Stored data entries
○ ○ ○ ○

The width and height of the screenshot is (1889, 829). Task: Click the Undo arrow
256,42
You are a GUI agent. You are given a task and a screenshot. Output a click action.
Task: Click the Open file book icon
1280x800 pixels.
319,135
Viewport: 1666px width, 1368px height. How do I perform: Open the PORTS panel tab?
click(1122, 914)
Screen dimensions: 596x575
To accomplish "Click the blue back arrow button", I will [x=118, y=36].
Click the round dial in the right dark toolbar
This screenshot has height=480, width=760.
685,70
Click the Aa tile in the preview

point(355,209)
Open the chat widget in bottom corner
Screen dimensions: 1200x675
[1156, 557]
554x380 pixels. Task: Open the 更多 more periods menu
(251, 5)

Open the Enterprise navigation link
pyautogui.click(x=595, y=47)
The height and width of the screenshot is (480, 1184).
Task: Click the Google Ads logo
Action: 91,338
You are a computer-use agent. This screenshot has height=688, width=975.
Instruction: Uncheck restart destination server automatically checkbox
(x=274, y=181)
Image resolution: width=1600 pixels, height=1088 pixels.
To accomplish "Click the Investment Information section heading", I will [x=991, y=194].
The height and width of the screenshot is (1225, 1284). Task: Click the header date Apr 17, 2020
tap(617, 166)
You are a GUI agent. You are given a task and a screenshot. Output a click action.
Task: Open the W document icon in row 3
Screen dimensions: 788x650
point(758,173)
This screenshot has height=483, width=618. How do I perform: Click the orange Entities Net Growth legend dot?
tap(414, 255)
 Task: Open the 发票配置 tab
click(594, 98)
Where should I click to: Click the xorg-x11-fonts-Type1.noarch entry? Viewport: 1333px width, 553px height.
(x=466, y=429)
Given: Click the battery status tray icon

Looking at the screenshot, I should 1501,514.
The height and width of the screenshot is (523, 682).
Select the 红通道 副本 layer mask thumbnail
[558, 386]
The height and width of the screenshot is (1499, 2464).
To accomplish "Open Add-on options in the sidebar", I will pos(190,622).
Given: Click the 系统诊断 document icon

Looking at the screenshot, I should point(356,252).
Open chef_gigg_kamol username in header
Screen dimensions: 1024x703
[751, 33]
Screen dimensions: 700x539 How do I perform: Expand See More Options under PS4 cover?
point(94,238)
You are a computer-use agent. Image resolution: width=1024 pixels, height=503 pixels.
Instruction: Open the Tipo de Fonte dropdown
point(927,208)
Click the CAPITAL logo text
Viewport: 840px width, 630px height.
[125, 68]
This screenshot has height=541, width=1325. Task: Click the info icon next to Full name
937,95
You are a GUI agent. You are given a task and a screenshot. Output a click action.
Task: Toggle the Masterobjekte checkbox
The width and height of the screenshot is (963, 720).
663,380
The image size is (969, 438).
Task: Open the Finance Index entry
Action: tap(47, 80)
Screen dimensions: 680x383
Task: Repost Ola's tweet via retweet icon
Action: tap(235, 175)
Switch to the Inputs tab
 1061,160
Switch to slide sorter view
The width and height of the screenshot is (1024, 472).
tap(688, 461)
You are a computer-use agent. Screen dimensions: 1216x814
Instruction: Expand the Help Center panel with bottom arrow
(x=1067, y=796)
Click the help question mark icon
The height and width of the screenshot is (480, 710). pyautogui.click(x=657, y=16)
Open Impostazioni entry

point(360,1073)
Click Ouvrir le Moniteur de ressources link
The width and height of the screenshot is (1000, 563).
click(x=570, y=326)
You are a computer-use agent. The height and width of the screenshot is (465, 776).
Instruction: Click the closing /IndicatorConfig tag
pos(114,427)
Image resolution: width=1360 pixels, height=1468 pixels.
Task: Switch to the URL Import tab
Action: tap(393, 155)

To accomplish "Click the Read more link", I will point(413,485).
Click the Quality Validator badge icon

○ ○ ○ ○

:: Stated task ::
Duplicate every line above, from the first one down through the line that contains "click(1122, 914)", including both.

:: Written answer ::
The width and height of the screenshot is (1889, 829). Task: Click the Undo arrow
256,42
You are a GUI agent. You are given a task and a screenshot. Output a click action.
Task: Click the Open file book icon
1280x800 pixels.
319,135
Viewport: 1666px width, 1368px height. How do I perform: Open the PORTS panel tab?
click(1122, 914)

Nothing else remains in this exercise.